**What the task asks**
The range starts at the line containing "Image resolution: width=512" and ends at the last line of the records below. Reproduce those lines exactly.

**Stored items**
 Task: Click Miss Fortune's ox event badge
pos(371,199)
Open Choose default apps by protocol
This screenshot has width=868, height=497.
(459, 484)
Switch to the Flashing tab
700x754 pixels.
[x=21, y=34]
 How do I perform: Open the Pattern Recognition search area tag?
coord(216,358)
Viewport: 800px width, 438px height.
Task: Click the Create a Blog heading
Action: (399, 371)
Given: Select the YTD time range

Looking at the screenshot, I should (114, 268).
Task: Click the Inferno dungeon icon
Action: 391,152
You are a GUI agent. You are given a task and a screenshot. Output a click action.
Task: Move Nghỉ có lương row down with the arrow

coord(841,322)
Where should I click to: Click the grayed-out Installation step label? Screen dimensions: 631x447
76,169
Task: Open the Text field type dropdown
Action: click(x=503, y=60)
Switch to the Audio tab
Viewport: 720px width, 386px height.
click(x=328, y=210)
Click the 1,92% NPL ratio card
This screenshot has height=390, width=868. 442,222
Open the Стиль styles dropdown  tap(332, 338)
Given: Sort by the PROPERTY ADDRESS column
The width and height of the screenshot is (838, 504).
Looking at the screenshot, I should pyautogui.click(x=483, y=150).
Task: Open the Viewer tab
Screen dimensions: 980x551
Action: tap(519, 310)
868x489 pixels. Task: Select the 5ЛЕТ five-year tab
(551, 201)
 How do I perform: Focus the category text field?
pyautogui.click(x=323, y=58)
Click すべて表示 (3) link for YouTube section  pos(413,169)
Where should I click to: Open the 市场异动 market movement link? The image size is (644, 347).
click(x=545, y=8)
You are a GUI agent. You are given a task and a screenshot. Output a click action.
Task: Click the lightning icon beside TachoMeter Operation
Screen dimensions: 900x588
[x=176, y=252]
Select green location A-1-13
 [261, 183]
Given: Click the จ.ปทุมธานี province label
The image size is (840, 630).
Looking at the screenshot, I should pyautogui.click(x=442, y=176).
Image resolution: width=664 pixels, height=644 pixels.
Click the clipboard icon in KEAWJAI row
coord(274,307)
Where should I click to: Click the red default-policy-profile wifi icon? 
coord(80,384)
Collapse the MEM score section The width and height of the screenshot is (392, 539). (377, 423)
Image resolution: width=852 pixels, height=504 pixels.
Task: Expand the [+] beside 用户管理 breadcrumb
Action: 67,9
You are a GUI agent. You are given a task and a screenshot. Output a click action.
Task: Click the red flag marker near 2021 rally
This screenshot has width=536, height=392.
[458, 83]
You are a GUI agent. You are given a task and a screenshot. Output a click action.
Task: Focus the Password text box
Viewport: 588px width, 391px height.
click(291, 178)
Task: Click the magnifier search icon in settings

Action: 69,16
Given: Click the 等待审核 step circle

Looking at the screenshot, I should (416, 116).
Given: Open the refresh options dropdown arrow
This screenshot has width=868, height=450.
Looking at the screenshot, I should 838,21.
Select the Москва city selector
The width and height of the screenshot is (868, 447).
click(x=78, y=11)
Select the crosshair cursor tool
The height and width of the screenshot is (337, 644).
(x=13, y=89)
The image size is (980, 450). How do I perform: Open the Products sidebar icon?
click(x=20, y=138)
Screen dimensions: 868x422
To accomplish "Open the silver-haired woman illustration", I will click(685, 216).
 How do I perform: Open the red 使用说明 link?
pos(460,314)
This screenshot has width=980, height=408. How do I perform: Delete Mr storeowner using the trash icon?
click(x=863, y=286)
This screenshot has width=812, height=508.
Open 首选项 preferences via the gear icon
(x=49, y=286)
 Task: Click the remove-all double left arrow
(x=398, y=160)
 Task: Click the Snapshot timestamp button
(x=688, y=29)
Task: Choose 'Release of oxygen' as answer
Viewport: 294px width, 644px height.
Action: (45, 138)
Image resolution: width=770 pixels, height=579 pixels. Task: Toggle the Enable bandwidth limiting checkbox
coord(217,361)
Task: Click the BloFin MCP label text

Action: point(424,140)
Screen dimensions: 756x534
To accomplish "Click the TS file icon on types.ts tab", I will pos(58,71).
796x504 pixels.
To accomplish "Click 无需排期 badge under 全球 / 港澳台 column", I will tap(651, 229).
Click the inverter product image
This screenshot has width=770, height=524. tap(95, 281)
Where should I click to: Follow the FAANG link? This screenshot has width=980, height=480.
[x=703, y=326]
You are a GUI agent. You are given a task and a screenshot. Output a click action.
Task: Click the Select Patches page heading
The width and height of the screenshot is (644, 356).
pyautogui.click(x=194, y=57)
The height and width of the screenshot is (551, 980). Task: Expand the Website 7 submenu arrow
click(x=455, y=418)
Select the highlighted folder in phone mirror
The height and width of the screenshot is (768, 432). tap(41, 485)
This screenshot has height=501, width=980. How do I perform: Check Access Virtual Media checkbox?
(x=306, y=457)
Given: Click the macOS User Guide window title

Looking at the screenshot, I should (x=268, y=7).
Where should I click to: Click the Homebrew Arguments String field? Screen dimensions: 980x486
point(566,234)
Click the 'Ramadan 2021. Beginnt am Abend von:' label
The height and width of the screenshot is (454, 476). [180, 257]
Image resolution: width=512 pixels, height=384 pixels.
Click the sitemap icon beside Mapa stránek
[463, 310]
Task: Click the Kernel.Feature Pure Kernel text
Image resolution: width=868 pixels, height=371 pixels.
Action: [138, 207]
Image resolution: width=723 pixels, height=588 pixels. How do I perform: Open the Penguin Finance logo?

**Answer for this exercise**
Image resolution: width=512 pixels, height=384 pixels.
Click the sitemap icon beside Mapa stránek
[463, 310]
Task: Click the Kernel.Feature Pure Kernel text
Image resolution: width=868 pixels, height=371 pixels.
Action: [138, 207]
Image resolution: width=723 pixels, height=588 pixels. How do I perform: Open the Penguin Finance logo?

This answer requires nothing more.